There inevitably comes a time in most gay relationships when one of you pops the question: ‘what do you think about threesomes?’. In a post-shag haze at the weekend, this topic came up and I was surprised by the response I got.
But, to start on a tangent: in a perverse kind of way, I always have amazing sex with Rich if:
a) we’ve had a blazing row; and
b) he’s drunk!
This happened on Saturday night – rather, I should say Sunday morning – after Rich rolled in much later than he said, reeking of beer and cigarettes and putting all his energy into keeping vertical and not sounding drunk. Of course, the usual ‘you could have texted to let me know’, ‘who were you with’ etc were flying fast and loose and we both stormed off to bed, which presents practical problems when you’re sleeping in the same one.
A little while later, after some silent, back-to-back protests of disaffection, we were both still wide awake and feeling charged, and Rich’s alcohol-fried inhibitions and my pumping adrenalin fueled some long, hot sex. Rich being drunk and Me being pissed off seems to create the conditions for some kind of gay sex ‘perfect storm’; not only that, but our roles completely flip and Rich’s heightened aggression is the ideal match for my feelings of ultra submissiveness – but that’s for another post to dissect.

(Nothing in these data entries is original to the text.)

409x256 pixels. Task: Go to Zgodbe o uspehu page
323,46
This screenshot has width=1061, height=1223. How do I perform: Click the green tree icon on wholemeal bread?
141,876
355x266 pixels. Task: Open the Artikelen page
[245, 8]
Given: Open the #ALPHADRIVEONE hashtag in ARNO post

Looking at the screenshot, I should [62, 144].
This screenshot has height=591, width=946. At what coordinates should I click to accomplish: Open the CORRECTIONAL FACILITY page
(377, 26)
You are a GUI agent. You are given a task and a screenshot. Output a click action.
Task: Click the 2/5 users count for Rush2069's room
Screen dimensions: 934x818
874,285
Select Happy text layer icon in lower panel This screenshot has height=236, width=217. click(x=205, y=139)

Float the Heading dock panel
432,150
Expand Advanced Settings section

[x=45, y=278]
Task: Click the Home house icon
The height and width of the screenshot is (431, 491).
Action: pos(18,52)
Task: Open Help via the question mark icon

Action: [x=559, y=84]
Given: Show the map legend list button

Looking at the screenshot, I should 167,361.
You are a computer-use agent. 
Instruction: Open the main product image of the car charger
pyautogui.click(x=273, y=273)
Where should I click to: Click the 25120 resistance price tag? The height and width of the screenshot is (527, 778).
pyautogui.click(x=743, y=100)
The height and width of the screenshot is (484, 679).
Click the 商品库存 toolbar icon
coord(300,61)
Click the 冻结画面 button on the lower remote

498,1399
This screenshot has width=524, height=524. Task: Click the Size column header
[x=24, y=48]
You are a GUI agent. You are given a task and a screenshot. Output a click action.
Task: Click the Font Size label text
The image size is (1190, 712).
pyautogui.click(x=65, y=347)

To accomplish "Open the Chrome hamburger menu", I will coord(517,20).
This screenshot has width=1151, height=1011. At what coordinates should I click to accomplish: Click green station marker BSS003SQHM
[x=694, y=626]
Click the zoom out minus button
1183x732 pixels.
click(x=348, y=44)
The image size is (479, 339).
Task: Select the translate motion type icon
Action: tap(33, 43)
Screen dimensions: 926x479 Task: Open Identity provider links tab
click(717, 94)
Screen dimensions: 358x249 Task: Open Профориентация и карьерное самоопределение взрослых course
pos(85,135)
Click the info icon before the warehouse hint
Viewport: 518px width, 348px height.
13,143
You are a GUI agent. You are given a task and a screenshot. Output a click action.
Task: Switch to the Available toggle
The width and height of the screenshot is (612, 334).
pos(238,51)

Two hours worth of gay fucking still didn’t tire us out, and we just ended up talking about all sorts of stuff: family, jobs, how we met, and then sex. Somehow the subject of threesomes came up; actually it’s not such a mystery, as one advantage of your partner being partially drunk and you being stone cold sober but also slightly suspicious, is that you can get away with asking subtly probing questions that your boyfriend isn’t as likely to pick up on. So, yes, with the green eyed monster rearing it’s ugly head, I brought up the subject, maybe looking for some sort of evidence in Rich’s response. I was completely knocked sideways, however, when it turned out that Rich isn’t against the idea.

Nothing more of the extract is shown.